**Written request:** Identify every line below that contains the word "user", matching case exactly, and copy each of those lines.

- - - - - - -

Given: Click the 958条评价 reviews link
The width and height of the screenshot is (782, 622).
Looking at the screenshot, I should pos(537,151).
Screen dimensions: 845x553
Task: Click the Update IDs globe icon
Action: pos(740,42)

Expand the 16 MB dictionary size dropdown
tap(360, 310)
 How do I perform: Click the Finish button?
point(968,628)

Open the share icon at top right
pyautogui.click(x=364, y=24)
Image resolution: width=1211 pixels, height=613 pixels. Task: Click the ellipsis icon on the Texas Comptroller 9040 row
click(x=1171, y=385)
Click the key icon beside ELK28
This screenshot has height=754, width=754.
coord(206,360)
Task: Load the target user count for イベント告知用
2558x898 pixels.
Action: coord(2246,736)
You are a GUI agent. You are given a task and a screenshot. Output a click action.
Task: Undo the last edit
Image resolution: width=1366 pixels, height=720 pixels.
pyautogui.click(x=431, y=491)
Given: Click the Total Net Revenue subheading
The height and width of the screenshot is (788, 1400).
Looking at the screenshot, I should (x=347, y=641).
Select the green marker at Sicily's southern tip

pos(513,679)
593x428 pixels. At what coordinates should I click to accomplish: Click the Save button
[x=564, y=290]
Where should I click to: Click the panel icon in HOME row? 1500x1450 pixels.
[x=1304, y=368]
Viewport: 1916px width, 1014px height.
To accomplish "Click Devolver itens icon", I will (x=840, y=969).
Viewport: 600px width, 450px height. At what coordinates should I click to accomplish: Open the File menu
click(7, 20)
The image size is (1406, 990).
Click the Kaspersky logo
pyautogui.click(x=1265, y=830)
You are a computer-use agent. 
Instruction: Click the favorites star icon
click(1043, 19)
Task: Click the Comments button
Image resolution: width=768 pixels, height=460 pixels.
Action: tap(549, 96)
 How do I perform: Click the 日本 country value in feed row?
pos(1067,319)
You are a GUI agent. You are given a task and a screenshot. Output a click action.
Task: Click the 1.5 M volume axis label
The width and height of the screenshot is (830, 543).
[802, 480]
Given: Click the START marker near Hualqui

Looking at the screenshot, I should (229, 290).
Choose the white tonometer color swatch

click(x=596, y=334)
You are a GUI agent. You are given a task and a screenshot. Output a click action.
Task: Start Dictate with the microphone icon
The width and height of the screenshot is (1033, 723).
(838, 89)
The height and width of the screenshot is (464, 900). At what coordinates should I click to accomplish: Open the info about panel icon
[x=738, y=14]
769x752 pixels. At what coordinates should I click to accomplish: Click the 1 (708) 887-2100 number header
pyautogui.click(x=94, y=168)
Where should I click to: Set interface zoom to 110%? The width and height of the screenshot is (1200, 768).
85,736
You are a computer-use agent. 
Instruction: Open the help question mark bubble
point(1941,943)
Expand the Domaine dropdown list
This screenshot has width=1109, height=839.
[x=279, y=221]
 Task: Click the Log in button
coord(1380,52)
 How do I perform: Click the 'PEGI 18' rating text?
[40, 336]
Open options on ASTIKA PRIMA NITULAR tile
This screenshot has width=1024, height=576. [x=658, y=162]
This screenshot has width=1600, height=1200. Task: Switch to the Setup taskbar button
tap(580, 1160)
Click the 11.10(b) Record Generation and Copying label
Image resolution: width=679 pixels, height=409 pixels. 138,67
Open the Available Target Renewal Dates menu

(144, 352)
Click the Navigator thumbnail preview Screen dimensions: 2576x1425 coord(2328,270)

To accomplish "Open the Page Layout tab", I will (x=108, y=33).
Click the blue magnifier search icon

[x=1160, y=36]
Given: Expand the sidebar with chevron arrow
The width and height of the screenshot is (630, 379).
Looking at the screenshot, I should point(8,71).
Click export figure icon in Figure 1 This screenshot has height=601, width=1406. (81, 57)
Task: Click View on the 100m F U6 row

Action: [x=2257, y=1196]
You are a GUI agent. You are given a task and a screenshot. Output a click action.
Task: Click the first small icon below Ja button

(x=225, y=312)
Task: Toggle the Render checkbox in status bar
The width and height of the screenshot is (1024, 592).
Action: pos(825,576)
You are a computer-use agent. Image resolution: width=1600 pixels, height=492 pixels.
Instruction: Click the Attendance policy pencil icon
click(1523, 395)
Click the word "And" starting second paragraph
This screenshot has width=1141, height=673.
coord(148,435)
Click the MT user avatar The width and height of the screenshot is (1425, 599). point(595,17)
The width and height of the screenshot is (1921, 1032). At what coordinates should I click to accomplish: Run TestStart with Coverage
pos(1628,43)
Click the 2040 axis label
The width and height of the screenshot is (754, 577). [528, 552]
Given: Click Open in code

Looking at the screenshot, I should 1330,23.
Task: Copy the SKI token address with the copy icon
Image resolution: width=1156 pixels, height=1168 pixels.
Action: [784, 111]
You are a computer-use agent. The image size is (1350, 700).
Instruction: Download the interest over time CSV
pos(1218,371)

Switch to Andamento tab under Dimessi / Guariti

- - - - - - -

**Response below:**
Task: Load the target user count for イベント告知用
Click the MT user avatar The width and height of the screenshot is (1425, 599). point(595,17)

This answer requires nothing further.